Exercise objective: Below are some records; quote exactly the lines from the one that contains "This screenshot has height=733, width=1206." through the one that contains "Activate the Проверить ограничения tab", inclusive, and no others.

-=-=-=-=-

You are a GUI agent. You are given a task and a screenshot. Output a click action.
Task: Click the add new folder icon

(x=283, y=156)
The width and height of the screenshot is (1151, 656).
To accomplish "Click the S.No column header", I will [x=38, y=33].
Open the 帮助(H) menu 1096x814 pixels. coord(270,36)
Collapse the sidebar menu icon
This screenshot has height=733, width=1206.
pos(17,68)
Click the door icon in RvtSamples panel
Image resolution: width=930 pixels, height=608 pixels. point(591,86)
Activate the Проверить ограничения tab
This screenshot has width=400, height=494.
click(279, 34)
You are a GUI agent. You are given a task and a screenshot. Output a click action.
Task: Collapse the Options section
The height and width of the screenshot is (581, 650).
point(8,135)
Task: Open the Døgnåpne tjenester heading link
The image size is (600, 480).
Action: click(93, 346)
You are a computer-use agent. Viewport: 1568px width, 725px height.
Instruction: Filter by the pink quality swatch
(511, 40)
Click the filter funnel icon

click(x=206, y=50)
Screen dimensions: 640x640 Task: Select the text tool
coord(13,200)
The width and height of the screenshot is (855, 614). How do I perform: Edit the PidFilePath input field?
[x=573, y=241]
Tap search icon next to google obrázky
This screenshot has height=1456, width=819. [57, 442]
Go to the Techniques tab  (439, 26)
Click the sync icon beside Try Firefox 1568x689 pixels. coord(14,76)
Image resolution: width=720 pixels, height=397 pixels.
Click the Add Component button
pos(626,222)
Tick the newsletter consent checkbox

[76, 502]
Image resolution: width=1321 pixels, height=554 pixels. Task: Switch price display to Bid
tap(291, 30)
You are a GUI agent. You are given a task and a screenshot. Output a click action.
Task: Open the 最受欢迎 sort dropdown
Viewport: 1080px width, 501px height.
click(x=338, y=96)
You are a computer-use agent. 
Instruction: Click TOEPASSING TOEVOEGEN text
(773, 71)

-=-=-=-=-

Answer for this exercise:
This screenshot has height=733, width=1206.
pos(17,68)
Click the door icon in RvtSamples panel
Image resolution: width=930 pixels, height=608 pixels. point(591,86)
Activate the Проверить ограничения tab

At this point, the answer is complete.